Perhaps Abraham spent that night in Isaac’s room, watching his son as he slept, trying to freeze that moment in his mind forever. After looking at his son dozens of times, he wiped the tears and tried to go to sleep once more. Imagine how difficult it must have been for Abraham to even think about sacrificing his own son and the promise that God had given him. I am sure he would have gladly died in Isaac’s place if he could. But Romans 4:17 gives us a glimpse of how Abraham was able to obey the Lord, even in such a difficult request. It says that Abraham believed God, “who gives life to the dead and calls those things which do not exist as though they did.”
The road to friendship was the road of trust.
The dictionary defines trust as the “firm belief or confidence in the honesty, integrity, reliability and justice of another person or thing.”2 Abraham trusted in the character of the God who called him and took care of him from the moment he first left Ur. He trusted that God was able to fulfill the promise He had given him even if his son was dead. It was only Abraham’s absolute trust and confidence in the sovereignty and nature of God that caused him to follow at all costs.

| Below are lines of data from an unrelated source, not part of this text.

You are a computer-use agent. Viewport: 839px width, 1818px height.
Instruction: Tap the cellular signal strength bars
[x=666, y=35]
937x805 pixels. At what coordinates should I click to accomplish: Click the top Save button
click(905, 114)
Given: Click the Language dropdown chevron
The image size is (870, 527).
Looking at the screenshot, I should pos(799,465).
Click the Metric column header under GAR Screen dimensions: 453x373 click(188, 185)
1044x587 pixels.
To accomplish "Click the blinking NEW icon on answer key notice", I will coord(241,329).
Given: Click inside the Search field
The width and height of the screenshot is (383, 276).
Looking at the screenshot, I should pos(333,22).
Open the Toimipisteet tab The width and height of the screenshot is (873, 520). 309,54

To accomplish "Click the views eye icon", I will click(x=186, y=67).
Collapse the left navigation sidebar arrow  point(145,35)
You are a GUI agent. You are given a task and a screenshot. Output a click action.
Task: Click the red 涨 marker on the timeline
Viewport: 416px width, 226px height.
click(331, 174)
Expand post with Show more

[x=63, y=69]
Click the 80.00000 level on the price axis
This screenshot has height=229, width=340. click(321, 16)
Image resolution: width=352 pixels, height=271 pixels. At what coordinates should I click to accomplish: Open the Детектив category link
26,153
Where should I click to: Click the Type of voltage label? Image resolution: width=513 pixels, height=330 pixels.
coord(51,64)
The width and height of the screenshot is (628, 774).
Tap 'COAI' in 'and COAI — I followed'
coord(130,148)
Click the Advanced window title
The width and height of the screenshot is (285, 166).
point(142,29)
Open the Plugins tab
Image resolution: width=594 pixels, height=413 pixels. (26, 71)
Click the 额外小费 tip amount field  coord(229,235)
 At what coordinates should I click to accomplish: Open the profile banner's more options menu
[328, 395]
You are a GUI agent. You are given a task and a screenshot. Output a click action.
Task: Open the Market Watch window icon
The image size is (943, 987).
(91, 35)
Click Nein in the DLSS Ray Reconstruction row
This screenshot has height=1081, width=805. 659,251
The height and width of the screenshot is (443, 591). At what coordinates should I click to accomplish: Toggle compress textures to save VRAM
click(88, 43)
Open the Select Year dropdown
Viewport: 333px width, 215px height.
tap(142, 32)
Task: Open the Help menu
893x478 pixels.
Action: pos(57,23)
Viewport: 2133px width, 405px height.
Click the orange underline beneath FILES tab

I am sure that if God had asked Abraham to sacrifice 10,000 sheep or 5,000 bulls, he would have surely done it. That type of sacrifice would have been easy and mean very little to Abraham. It would have been a sacrifice that cost him nothing. David echoed Abraham’s attitude concerning this in 2 Samuel 24:24 (NIV) saying, “No . . . I will not sacrifice to the LORD my God burnt offerings that cost me nothing.” Abraham chose to obey God even when it was very costly.
As a result, in Genesis 22:16–18, we hear God telling Abraham,
‘By Myself I have sworn,’ says the LORD, ‘because you have done this thing, and have not withheld your son, your only son—blessing I will bless you, and multiplying I will multiply your descendants as the stars of the heaven and as the sand which is on the seashore; and your descendants shall possess the gate of their enemies. In your seed all the nations of the earth shall be blessed, because you have obeyed My voice’ (emphasis added).
The road to friendship was the road of obedience.
This truth is paralleled in the New Testament as well. “If you keep My commandments, you will abide in My love, just as I have kept My Father’s commandments and abide in His love. You are My friends if you do whatever I command you. No longer do I call you servants, for a servant does not know what his master is doing; but I have called you friends, for all things that I heard from My Father I have made known to you” (John 15:10, 14–15).
The more we understand the nature and character of our Lord and His absolute love, compassion and mercy, the more we will be able to abandon ourselves at His feet, obeying whatever He calls us to do. Through the life of Abraham, we see how obedience and trust precede friendship and blessing.
How was Abraham able to trust and obey the Lord in such a great way? Surely the sacrifices in his life were already great. He gave up his homeland, his riches, everything that was familiar to him—wasn’t that enough? I’m sure a lot of us could talk ourselves out of such a difficult request, especially after already sacrificing so much. But Abraham did not do that. What kept him in obedience and in a tender walk with God was his fear of the Lord. For “by the fear of the LORD one departs from evil” (Proverbs 16:6).
1 John H. Sammis, “Trust and Obey,” 1887.
2 Webster’s New World College Dictionary, Third Edition (New York: Simon and Schuster, Inc., 1997).